Synthesis of new type temperature and pH sensitive hydrogels using drug-based p-(methacryloyloxy)acetanilide monomer and their usage as controlled drug carrier material

Abstract

In our study, as a functional monomer, p-(methacryloyloxy)acetanilide (MOAA) was synthesized and utility in hydrogel systems with various commercial monomers after the structural characterization was analyzed. In terms of temperature sensitivity and suitability for use in biological applications, N-isopropyl acrylamide (NIPAm) monomer and pH-sensitive acrylic acid (AAc) monomer were chosen among the commercial monomers. To the best of our knowledge, p(N-isopropyl acrylamide-co-p-(p-methacryloyloxy)acetanilide) (GEL 5) and p(N-isopropyl acrylamide-co-acrylic acid-co-p-(p-methacryloyloxy)acetanilide) (GEL 8) were synthesized in the form of a film with the free radical polymerization technique for first time in the literature.
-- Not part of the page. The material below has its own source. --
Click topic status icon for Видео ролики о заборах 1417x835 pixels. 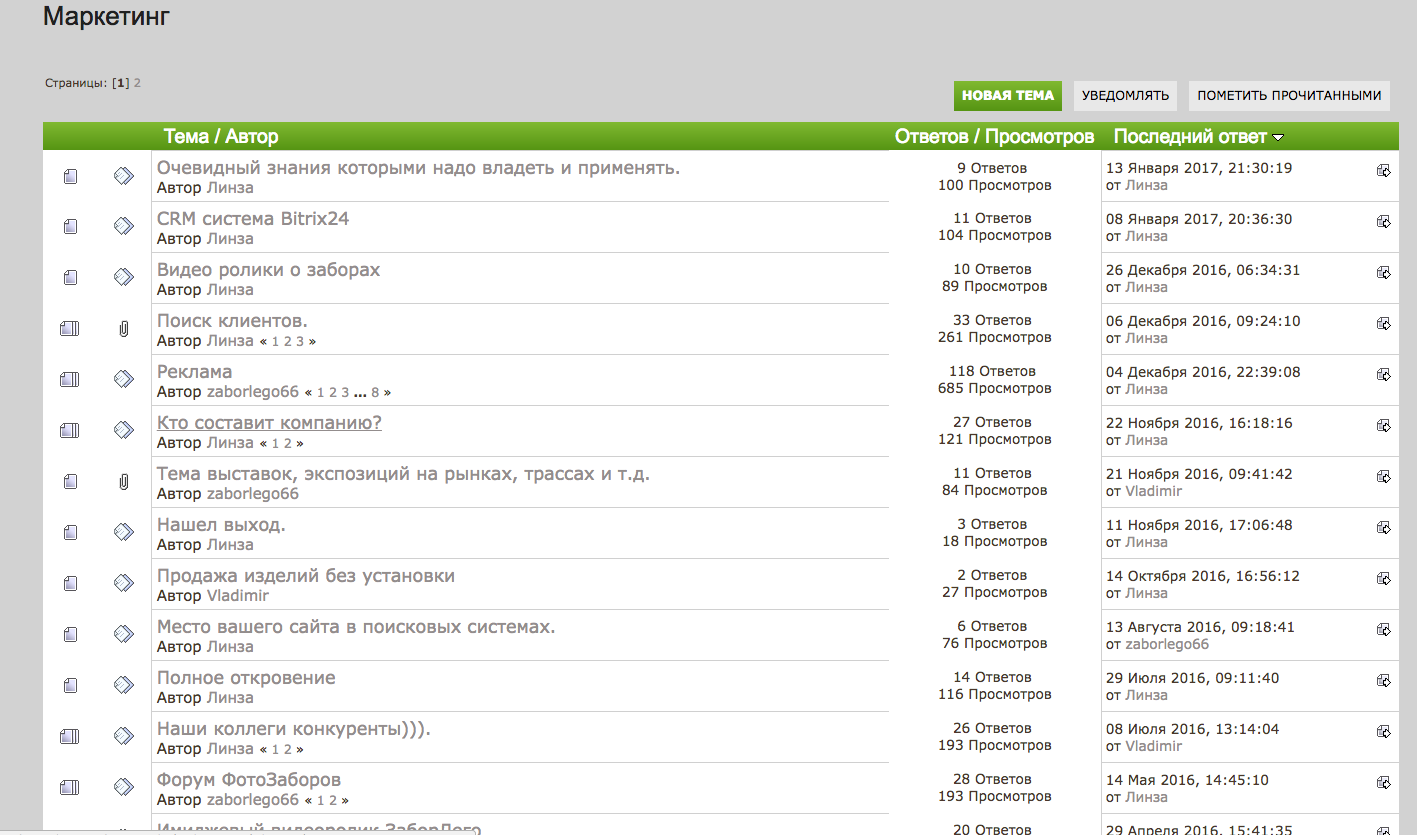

The structural characterizations and surface morphologies of the hydrogels p(NIPAm) (GEL 1), p(NIPAm-co-MOAA) (GEL 5), and p(NIPAm-co-AAc-co-MOAA) (GEL 8) were investigated by using the techniques of FTIR spectroscopy and scanning electron microscope (SEM). Moreover, the thermal resistance of all three hydrogels was brightened by the thermal gravimetric analysis (TGA). Swelling behaviors in different environments of the MOAA-based hydrogels, prepared as pH and temperature-sensitive, were examined, and biomedical applications are occurred by the investigation of the usability as a controlled drug delivery material. For this purpose, sodium diclofenac (NaDc) drug, used in pain and inflammation treatment, was chosen. In vitro release of NaDc from the drug-loaded hydrogel was examined in pH 5.5 (PBS) and pH 7.4 (PBS) media. Korsmeyer-Peppas model was used in defining the drug release mechanism.